* Work instructions *
From the records below, return every line containing the word "beside".

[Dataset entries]
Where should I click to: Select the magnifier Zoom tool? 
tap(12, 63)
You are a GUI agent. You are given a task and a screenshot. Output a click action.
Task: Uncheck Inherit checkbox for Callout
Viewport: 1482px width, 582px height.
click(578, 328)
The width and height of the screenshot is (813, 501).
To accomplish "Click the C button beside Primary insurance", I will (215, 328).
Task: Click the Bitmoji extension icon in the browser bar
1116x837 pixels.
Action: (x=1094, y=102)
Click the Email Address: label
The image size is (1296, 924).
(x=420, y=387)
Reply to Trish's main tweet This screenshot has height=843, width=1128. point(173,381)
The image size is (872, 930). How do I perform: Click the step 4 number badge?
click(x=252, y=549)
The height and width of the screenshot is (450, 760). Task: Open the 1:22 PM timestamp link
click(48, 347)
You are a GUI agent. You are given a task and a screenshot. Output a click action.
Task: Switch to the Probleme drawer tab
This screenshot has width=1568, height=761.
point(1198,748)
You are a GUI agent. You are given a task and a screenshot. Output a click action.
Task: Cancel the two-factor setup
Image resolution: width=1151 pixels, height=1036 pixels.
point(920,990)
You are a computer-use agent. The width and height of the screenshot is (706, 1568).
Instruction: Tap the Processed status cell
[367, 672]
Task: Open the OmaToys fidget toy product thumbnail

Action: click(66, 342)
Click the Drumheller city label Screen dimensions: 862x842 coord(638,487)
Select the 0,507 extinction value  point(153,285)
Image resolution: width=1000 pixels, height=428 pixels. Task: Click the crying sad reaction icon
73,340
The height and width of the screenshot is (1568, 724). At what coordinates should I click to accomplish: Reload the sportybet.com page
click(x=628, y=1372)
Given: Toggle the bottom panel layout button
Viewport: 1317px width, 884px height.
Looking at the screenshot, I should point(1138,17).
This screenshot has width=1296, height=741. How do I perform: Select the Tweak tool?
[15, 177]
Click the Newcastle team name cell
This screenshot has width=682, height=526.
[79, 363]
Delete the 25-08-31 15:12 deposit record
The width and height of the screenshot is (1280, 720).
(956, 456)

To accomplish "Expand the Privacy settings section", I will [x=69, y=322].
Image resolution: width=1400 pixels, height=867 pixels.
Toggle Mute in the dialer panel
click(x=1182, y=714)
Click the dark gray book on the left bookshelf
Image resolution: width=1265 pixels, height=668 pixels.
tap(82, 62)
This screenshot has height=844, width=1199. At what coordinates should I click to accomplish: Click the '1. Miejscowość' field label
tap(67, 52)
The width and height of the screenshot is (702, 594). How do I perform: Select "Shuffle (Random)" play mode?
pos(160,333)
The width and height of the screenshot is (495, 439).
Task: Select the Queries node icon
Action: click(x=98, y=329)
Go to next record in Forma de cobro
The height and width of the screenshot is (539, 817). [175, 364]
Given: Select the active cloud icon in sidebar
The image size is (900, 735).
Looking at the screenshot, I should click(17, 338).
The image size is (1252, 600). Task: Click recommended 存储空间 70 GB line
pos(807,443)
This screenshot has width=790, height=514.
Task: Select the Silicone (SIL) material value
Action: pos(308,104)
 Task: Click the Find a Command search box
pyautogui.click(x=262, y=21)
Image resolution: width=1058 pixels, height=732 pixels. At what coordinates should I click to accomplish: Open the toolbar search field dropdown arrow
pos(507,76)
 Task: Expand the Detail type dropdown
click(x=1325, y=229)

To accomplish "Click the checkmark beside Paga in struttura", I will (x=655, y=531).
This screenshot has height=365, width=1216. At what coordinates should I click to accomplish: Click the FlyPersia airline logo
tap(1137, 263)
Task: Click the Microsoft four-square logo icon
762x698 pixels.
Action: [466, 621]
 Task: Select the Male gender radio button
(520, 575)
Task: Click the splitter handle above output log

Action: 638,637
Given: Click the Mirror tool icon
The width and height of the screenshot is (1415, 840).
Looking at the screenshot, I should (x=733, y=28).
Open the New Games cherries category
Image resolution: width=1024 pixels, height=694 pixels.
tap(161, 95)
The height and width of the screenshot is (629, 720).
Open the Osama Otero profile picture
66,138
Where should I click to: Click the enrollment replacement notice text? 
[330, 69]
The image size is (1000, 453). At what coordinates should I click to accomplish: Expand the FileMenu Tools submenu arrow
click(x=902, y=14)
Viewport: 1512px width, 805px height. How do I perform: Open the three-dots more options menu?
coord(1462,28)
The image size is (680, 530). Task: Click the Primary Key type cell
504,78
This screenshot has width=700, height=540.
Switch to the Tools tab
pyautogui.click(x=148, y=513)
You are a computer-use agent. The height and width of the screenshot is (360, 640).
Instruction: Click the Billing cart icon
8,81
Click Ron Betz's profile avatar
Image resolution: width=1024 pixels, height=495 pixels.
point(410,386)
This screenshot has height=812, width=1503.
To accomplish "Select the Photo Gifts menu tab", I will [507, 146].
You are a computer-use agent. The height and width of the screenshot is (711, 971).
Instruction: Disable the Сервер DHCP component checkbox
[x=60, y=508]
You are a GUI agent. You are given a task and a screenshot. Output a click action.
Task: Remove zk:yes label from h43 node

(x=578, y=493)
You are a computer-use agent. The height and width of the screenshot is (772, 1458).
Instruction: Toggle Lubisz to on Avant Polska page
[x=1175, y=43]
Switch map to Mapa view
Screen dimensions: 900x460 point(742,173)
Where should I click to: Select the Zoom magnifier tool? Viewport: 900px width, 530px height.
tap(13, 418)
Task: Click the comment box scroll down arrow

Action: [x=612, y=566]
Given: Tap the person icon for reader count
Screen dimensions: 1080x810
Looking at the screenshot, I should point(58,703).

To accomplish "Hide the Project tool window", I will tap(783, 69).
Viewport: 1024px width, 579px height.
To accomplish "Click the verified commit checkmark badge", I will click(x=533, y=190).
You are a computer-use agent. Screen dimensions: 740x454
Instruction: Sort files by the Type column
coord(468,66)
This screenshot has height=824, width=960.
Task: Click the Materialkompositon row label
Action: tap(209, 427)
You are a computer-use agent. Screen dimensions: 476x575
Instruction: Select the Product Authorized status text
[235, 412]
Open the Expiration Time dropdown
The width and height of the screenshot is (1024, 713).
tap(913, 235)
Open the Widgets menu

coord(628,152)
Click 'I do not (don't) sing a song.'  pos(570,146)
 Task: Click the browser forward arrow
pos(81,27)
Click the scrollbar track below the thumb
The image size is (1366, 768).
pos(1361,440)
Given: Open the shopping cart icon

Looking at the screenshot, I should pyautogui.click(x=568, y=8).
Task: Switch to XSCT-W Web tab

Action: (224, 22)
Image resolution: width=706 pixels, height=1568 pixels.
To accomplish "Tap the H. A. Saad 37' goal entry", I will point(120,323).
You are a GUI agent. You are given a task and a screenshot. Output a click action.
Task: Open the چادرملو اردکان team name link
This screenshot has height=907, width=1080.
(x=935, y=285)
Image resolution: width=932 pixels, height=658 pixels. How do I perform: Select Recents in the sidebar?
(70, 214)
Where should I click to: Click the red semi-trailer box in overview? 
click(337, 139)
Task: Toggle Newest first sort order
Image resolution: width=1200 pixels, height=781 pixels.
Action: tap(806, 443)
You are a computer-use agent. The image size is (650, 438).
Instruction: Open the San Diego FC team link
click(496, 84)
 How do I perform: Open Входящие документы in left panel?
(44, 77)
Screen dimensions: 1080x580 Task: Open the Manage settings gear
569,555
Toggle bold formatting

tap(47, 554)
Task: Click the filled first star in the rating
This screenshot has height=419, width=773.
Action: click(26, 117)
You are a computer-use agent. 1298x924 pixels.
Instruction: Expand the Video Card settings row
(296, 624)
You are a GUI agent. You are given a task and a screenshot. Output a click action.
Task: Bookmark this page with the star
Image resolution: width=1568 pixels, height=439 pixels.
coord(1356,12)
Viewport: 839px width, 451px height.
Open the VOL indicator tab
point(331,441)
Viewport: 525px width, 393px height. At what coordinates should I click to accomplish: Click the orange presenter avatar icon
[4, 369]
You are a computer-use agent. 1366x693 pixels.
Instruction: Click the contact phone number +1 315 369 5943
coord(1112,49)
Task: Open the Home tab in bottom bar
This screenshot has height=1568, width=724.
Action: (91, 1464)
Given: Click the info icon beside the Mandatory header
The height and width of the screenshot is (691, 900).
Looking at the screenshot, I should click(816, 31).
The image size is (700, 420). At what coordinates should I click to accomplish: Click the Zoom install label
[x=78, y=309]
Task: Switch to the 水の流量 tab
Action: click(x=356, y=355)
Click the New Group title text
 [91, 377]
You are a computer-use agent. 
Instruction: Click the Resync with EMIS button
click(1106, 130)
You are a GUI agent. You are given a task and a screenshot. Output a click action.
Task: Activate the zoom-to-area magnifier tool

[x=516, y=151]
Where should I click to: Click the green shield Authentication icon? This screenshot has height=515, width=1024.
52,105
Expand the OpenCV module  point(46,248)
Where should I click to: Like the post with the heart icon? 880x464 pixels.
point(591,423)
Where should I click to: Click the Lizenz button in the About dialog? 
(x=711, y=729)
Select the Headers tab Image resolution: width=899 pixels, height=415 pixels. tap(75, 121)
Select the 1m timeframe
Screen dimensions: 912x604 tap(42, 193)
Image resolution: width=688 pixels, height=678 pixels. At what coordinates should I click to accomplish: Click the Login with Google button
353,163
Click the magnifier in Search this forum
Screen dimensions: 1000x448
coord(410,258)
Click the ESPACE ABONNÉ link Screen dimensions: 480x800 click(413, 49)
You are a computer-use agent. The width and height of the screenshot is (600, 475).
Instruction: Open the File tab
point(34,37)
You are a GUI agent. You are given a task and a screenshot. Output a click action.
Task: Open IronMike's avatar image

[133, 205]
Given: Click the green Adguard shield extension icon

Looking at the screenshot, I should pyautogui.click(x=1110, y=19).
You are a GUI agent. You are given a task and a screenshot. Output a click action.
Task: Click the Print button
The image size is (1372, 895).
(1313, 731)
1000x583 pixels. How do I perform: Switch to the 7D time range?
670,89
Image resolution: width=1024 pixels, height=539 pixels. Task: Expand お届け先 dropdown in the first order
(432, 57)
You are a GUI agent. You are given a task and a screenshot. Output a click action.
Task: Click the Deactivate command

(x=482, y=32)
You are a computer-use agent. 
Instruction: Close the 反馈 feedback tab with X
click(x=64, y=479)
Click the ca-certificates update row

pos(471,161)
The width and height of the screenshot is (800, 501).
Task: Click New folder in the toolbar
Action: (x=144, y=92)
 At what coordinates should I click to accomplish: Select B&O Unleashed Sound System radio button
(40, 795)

* Reply to the exercise *
To accomplish "Click the C button beside Primary insurance", I will (215, 328).
To accomplish "Click the checkmark beside Paga in struttura", I will (x=655, y=531).
Given: Click the info icon beside the Mandatory header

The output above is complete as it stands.